Once the employer makes the necessary evidentiary showing, the burden shifts to the employee, who must produce evidence that the employer's stated reasons were false or pretextual, or that the employer acted with a discriminatory animus. (Guz v. Bechtel Nat., Inc., supra, 24 Cal.4th at p. 357; Hanson v. Lucky Stores, Inc. (1999) 74 Cal.App.4th 215, 225.) It is not sufficient for an employee opposing summary judgment to make a bare prima facie showing of discrimination or to speculate as to discriminatory motive. (Martin v. Lockheed Missiles & Space Co., supra, 29 Cal.App.4th at p. 1735.) Rather, it is incumbent upon the employee to produce " 'substantial responsive evidence' " demonstrating the existence of a material factual dispute as to pretext or discriminatory animus on the part of the employer. (Ibid., quoting University of Southern California v. Superior Court (1990) 222 Cal.App.3d 1028, 1039; accord, Hanson v. Lucky Stores, Inc., supra, 74 Cal.App.4th at p. 224.) "For this purpose, speculation cannot be regarded as substantial responsive evidence." (Martin v. Lockheed Missiles & Space Co., supra, 29 Cal.App.4th at p. 1735.)



In their separate statement of facts, defendants presented evidence supporting the assertion that plaintiff was terminated because Kincaid believed in good faith that plaintiff had abandoned the job, having failed to return Kincaid's telephone calls about available work. In his deposition Kincaid said that he had made "numerous" between 10 and 20-- phone calls in January and February to give plaintiff work. Most of the time Kincaid left a voice-mail message; about 10 percent of the calls reached Kincaid's mother, with whom plaintiff was living at the time. Plaintiff's mother admitted receiving three messages on her machine from Kincaid, although one of those was Kincaid's threat




to return the truck.[4] Defendants asserted that plaintiff had not returned these calls.
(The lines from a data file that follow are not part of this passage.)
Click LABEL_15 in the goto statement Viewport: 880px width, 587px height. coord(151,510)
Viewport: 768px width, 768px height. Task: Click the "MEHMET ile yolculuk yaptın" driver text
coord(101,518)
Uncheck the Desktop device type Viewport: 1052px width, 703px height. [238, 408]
Defendants also explained that the work performed by employees at SASCO was seasonal and could vary from week to week. Defendants attributed the decline in hours to the economic downturn that followed the "dot-com bust" and the terrorism attacks of September 11, 2001. The Data Division in which plaintiff worked shrank from 286 employees in 2000 to 89 employees in October 2001, and the number continued to decline to 26 employees by the time of the summary judgment motion. The revenue in the Data Division fell 37.6 percent between 2001 and 2002. Defendants thus asserted that the reduced hours plaintiff had received was the result of the decline in his employer's business. They also pointed out that January and February were typically the slowest months for work in the Data Division. Responding to plaintiff's claim that he received fewer hours than white employees with less seniority, defendants pointed out that he received 36 hours more than the "favored" group's average in 2001 and 125 fewer hours in 2002, amounting to 89 hours less over a two-year period. Defendants suggested that had plaintiff not been jailed for four to five days in 2002, he would have worked the same number of hours as the allegedly "favored" employees.[5] During January and February, it was a white employee who had the fewest hours, not plaintiff. Finally, Kincaid explained that SASCO did not permit "bumping," which involves a senior employee taking a less senior employee's work assignment because the more senior employee's job assignment has ended.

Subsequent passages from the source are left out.